Depuis la première élection du Président de la république au suffrage universel en 1965 (modification de 1962) jusqu'à la réduction à cinq ans du mandat présidentiel (2000) et surtout de l'inversion du calendrier électoral (2001) où les législatives suivent immédiatement la présidentielle, la Vème République n'a cessé de devenir plus présidentielle avec un pouvoir exécutif qui étouffe, ridiculise, contourne (4) les pouvoirs législatif et judiciaire, rendant de plus en plus caduque la séparation des trois pouvoirs, fondement premier, irréductible de la République.
Une seule élection compte : la Présidentielle
Il n'y a plus qu'une seule élection qui compte : la Présidentielle. Les législatives assurent la majorité au président dans la foulée. Les députés de la majorité doivent leur élection au Président davantage qu'à leurs électeurs. Les primaires, censées être une procédure plus démocratique, ajoutent des circonvolutions aux tractations et aux guerres internes aux partis. Faut-il en être ou se présenter directement ? Les parrainages ne sont pas garantis pour les candidats peu en vue et hors appareil. Enfin il existe plus que jamais la possibilité qu'un outsider rafle la mise dans ou hors la primaire. Macron est dans cette posture. Hollande l'a fait en 2012 faute de DSK. Trump aux USA. C'est l'élection de l'homme providentiel qui surgit et coiffe sur le poteau grâce à un électorat réduit (forte abstention) et désormais changeant.

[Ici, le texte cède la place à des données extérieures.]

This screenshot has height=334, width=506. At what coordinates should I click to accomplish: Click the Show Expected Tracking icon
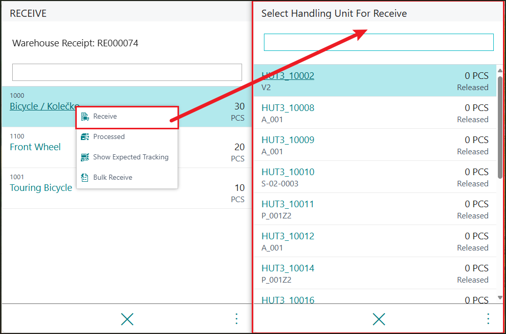[85, 157]
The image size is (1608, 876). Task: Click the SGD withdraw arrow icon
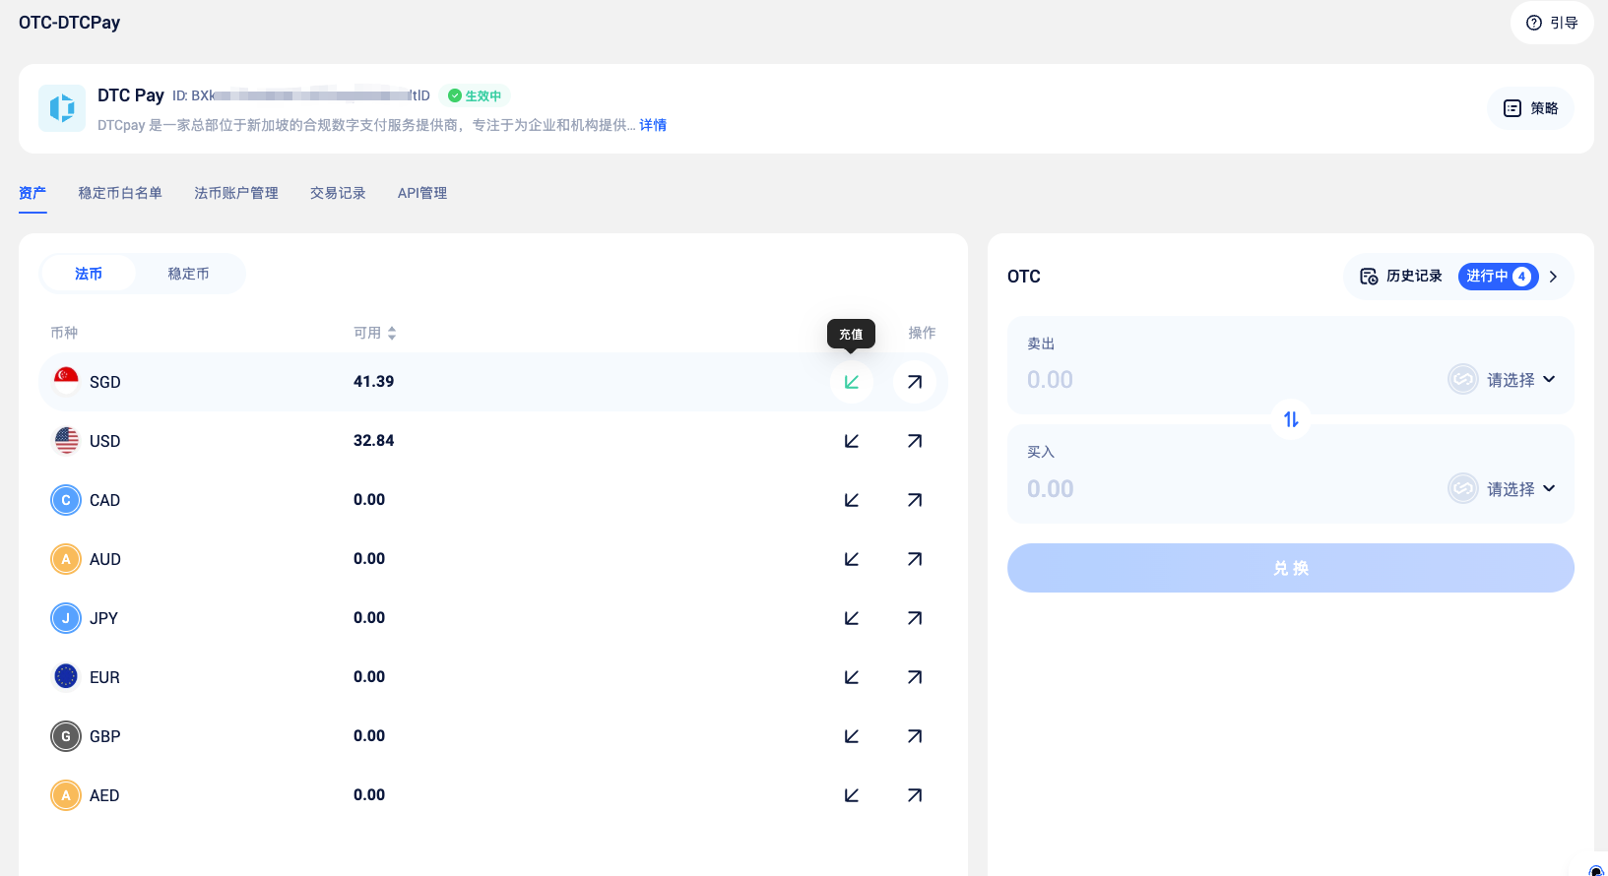click(x=914, y=382)
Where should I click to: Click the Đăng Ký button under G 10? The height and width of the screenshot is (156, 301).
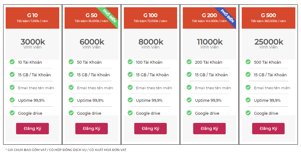32,128
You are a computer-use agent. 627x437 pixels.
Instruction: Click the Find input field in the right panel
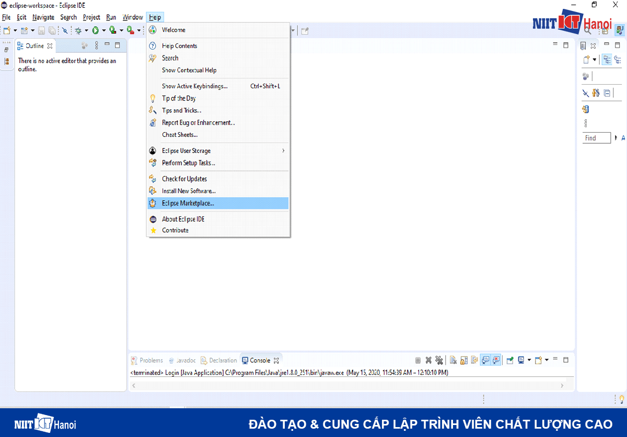[x=596, y=137]
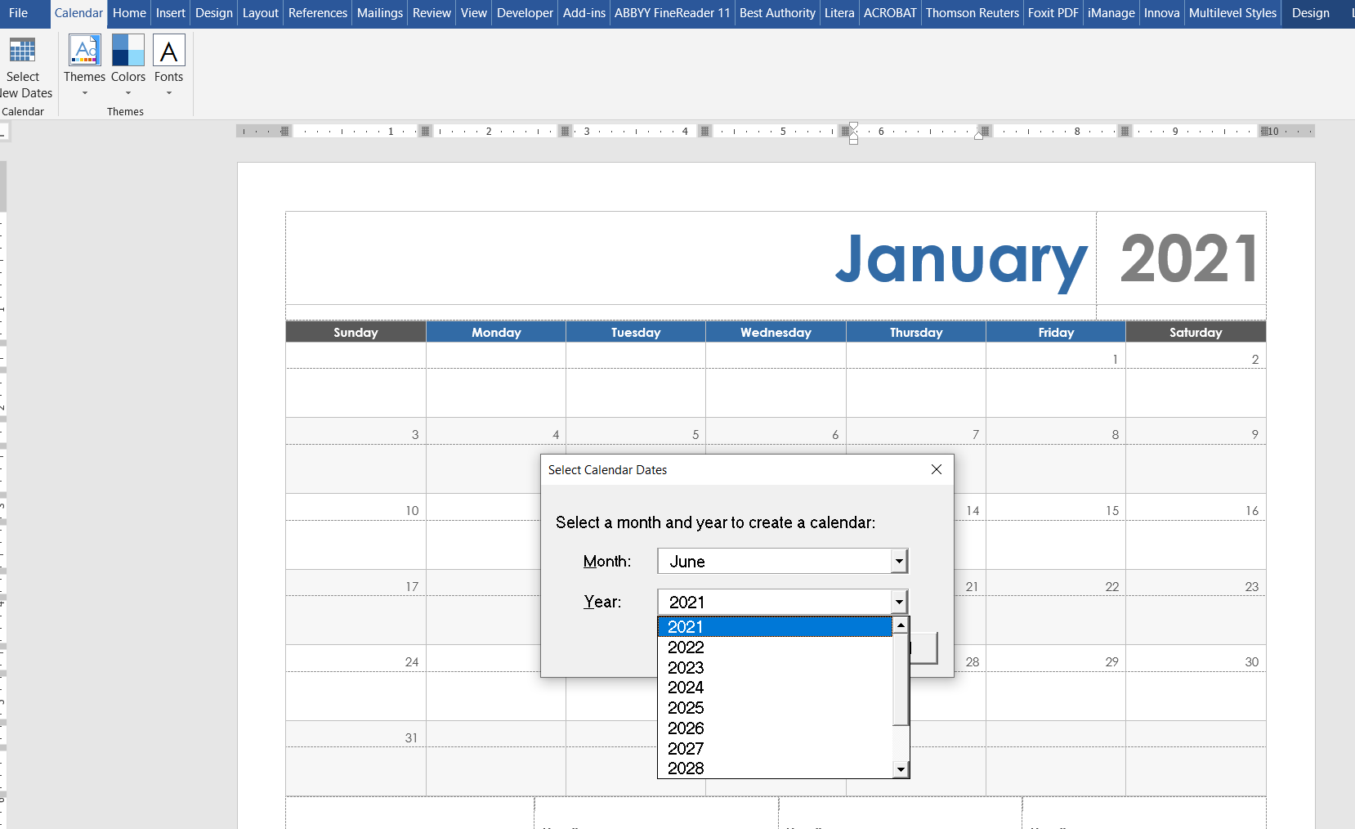The height and width of the screenshot is (829, 1355).
Task: Close the Select Calendar Dates dialog
Action: pos(936,469)
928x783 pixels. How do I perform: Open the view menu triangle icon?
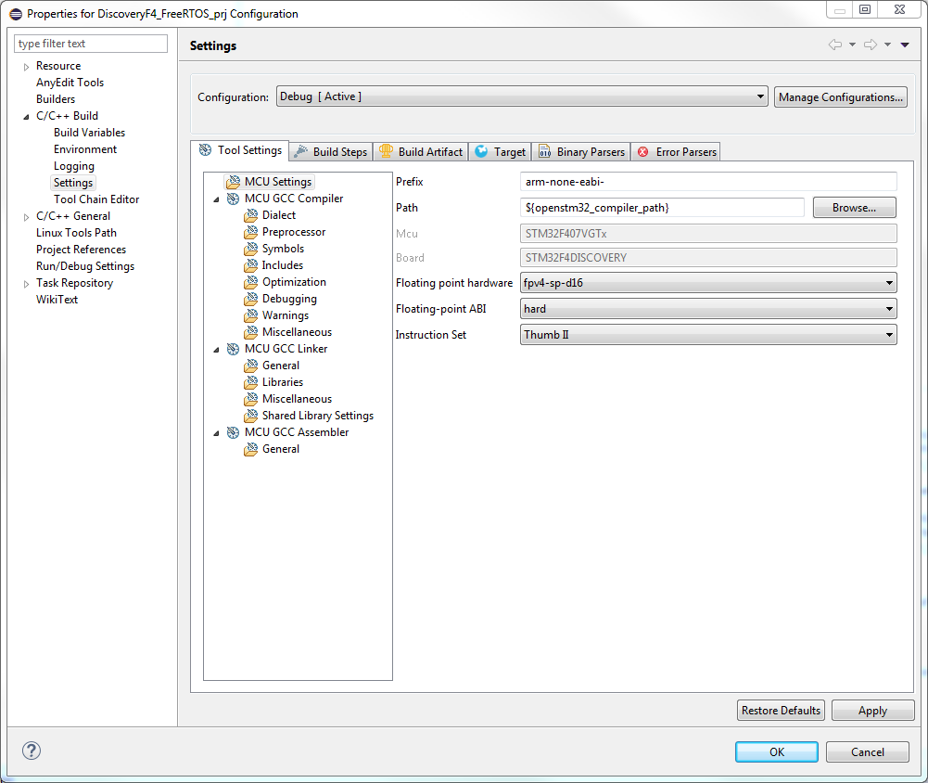905,45

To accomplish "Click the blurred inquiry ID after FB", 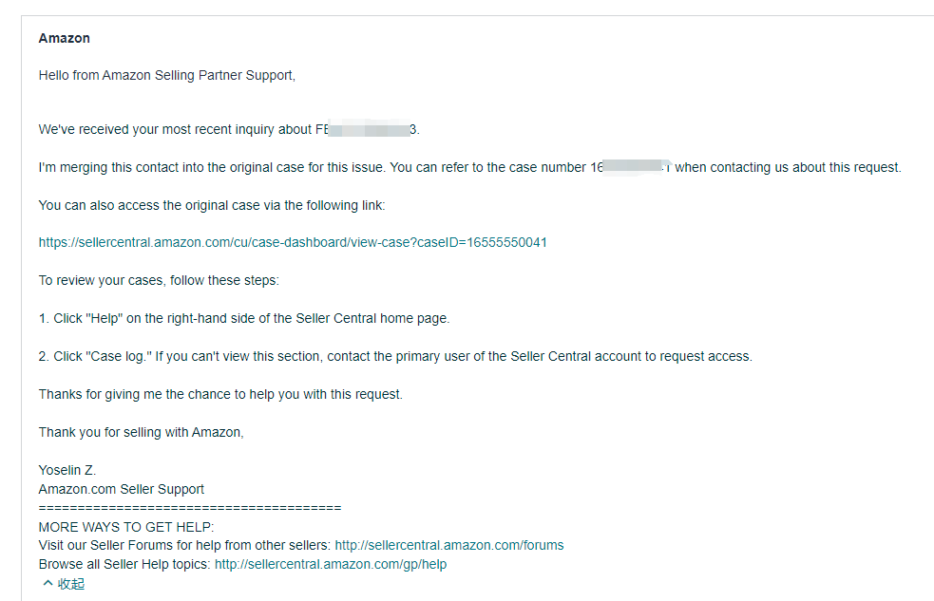I will (369, 128).
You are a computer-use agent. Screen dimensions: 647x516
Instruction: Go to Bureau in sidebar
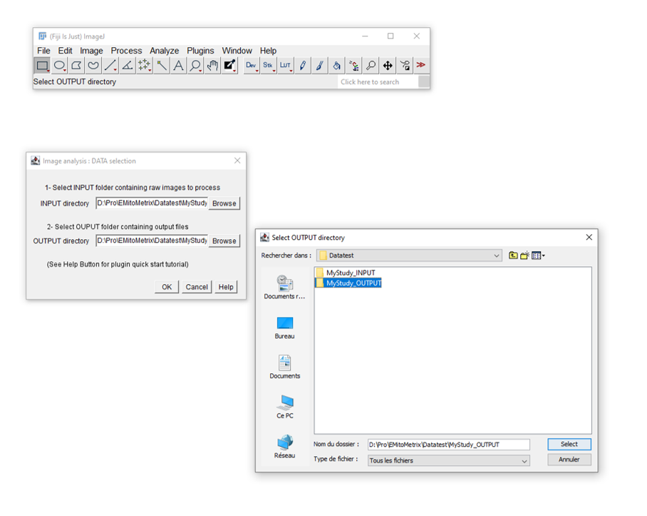(x=284, y=328)
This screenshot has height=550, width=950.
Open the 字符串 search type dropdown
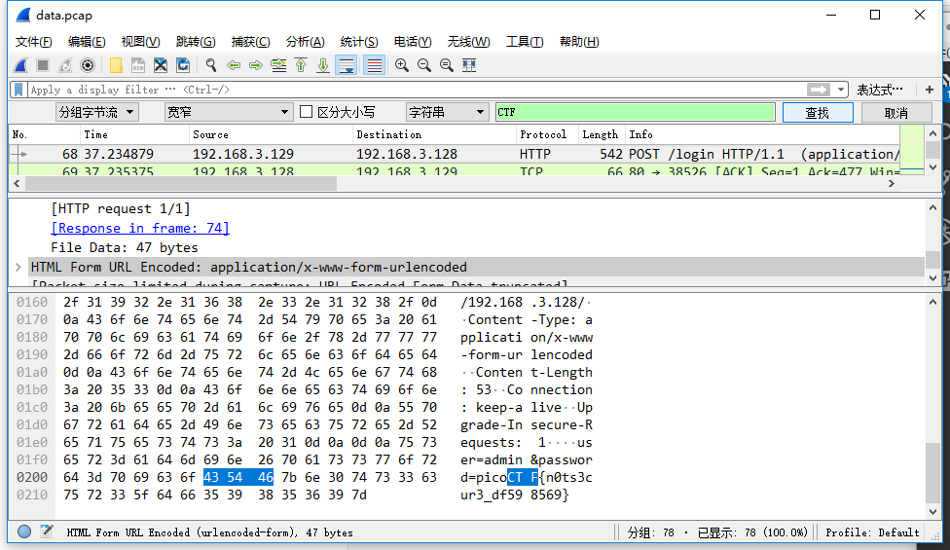[447, 113]
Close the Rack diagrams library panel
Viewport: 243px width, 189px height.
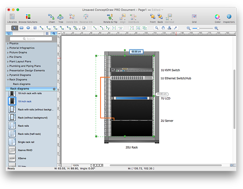(54, 89)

La présidentielle s'est installée comme un piège institutionnel qui verrouille toute évolution, toute alternance, toute alternative : Une fois élu, le président ou la présidente dispose d'immenses pouvoirs, multipliés par la loi Renseignement, par l'état d'urgence permanent, par le fichier TES etc
Quel président, une fois élu, lâchera du pouvoir ? pas un seul ! Pas plus Mélenchon que tous les autres : Mitterrand a beau avoir critiqué et combattu la Constitution de 58, il l'a bien endossé. Le Pouvoir du Président est tel, de l'exécutif est tel, qu'un candidat élu ne lâchera rien en justifiant ce renoncement par l'urgence, la nécessité d'avoir tous les moyens pour lutter contre ou pour … (5). Tous les pouvoirs cherchent à accaparer davantage de pouvoir, jamais le contraire. Notre système constitutionnel et la pratique de gouvernement a dépassé le point de non-retour en matière de concentration des pouvoirs de l'exécutif. Cette concentration et l'assujettissement progressif des pouvoirs judiciaire et législatif excluent un reflux, une redistribution responsable et plus démocratique des pouvoirs. Le pouvoir autoritaire est en vue avec les moyens d'un fichage de masse, d'une surveillance généralisée hors de contrôle. Il est l'aboutissement de cette Constitution, trajectoire inscrite dans ses modifications successives comme dans ce costume taillé par et pour le Général à une autre époque difficile.
C'est bien la Présidentielle et les institutions de la cinquième République - République confisquée et verrouillée - qui est le problème, qui est à changer. Hors de ce changement, la Présidentielle française rejoindra celle des USA : un vote pour le pire à défaut du meilleur pour au moins virer ceux en qui la confiance n'existe plus (Trump à défaut de Sanders).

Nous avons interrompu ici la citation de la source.